Foundations have many business requirements:

  • Funds Development: Relationships, Contact Management, eCommunications
  • Client Self Service: Event Registration, Online Donation, Donor Fund Portal, Grantee Research, Grant Application, Social Networking.
  • Workflow Management: Task Assignment, Scheduling, Opportunity Management, Case Management, Document Management
  • Reporting: Each of the above has its own flavor of reporting: Client profile (360 degree view of a customer), Scorecards (summary to a client), Dashboards (summary activity reporting, exception reporting.
  • Systems Maintenance: user administration, version control, data synchronization, systems administration.

This list can go on. A quick survey of the major CRM platform options shows that none is able to meet all of these requirements singlehandedly!

  • It turns out that doing "funds development" is different than "corporate sales."
    • Packages written for the nonprofit sector, such as Raiser's Edge and Kintera, understand what a complex relationship is, and these relationships lie at the heart of the data model. 
    • A corporate business-to-business solution, such as SalesForce, does not. It can be added, but it is at best a second best solution.
  • Self-service is a powerful tool, but it brings up security issues that scare a lot of people.
    • Kintera and Convio are very good at client-facing forms.
    • Raiser's Edge, which does not sit on the web directly, requires an add-on application layer to be accessible.
    • SalesForce, through its licensing policies, discourages direct customer participation in its system. It also requires an added application layer for access.
    • Social Networking is up for grabs, with many options and no cases where a foundation has incorporated it into their operational systems.
  • Workflow is generally well supported.
    • SalesForce shines when it comes to back office workflow features, and the ability to customize workflow functions.
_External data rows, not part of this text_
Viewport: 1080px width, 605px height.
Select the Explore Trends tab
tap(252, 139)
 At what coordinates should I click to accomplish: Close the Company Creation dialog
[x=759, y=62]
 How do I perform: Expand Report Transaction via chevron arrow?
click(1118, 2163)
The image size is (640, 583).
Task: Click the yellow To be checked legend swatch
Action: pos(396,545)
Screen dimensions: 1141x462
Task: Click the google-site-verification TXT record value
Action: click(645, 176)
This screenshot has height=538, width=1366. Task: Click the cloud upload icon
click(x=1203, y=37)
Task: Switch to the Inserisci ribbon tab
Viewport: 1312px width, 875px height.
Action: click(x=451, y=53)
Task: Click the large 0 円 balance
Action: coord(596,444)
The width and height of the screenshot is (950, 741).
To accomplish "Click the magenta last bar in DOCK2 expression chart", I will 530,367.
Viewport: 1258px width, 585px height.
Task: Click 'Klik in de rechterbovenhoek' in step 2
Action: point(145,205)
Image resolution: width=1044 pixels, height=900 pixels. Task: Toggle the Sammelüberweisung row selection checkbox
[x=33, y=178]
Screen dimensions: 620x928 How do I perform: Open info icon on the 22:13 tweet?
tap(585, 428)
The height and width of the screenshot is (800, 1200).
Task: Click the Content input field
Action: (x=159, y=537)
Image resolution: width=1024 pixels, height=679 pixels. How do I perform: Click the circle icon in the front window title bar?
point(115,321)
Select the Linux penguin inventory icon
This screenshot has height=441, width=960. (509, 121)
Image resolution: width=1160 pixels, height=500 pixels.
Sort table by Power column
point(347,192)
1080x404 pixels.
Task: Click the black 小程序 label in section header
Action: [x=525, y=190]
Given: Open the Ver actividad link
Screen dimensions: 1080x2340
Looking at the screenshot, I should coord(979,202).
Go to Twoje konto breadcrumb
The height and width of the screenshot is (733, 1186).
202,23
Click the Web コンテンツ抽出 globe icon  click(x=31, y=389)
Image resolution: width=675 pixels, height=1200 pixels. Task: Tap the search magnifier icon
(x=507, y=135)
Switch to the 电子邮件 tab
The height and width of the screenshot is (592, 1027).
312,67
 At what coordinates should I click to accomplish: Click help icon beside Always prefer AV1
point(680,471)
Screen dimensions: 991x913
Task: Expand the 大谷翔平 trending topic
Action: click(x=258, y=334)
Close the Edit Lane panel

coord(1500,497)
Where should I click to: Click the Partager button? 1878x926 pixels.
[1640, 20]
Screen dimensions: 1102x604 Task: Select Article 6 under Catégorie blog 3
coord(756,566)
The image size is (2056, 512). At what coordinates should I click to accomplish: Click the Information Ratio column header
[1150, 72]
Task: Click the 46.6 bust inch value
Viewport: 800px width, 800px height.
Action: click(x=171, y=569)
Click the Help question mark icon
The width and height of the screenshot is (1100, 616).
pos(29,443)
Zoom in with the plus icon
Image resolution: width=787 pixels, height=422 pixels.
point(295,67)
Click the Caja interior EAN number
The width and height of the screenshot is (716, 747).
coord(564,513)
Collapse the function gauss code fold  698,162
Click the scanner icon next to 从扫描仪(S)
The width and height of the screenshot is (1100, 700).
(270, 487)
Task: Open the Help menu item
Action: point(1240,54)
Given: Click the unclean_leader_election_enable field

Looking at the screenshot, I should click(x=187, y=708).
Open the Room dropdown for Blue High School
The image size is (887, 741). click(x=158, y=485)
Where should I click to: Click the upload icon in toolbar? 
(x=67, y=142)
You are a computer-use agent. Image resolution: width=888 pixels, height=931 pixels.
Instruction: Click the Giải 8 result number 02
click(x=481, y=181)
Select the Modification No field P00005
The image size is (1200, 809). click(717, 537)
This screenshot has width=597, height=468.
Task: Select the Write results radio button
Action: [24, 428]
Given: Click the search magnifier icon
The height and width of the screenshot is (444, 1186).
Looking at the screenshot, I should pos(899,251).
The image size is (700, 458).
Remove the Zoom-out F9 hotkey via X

Hands down.
  • Reporting[o1] :
    • Ask a FIMS or FoundationPower user to compare their reporting options with those built into any CRM system, and they will just smile.  But go to a user conference for any of these same CRM systems and listen to the major complaint?  Reporting.
    • The biggest problem in reporting is that users know that they are unhappy with current options, but are not willing to invest the time to get inside the issue.
  • Systems: Yes, the choice of CRM is informed by technology - just not driven by it.
    • Local versus Hosted:
      • Raiser's Edge is feature for feature the best CRM option for nonprofits, but it is a client/server system, meaning that you the customer have to worry about having a server to put it on, a secure network, physical security of the server and network, a current version of the software, backup, disaster planning, etc.
      • Kintera and SalesForce are hosted Software as a Service (SaaS) applications, meaning you don't worry about these things.  Smart.
    • Data Synchronization: if it does not work with your back office accounting system, the CRM system will be less than effective.
      • The Atlas Data Bridge (http://www.atlasdatabridge.com) provides this type of synchronization between systems.  The list of supported providers is growing, but it includes FIMS, FP, Kintera and soon SalesForce.
And the Winner Is:

Clearly, it depends on what is important to an individual client. Clients are encouraged to consider as many as four systems. The precipitous drop in software pricing over the past five years and advances in data synchronization make this do-able.

  • Kintera Sphere: to handle funds development and constituent self service.
  • SalesForce: to handle back office workflow processing and document management
  • Atlas Data Bridge: to handle data synchronization
  • Up for Grabs: Social Networking.

1 comment:

Unknown said...

Enjoyed your post. I have long been a believer in Kintera, but lately Convio seems to get the press. You mention Convio, but seem to place Kintera ahead. Why?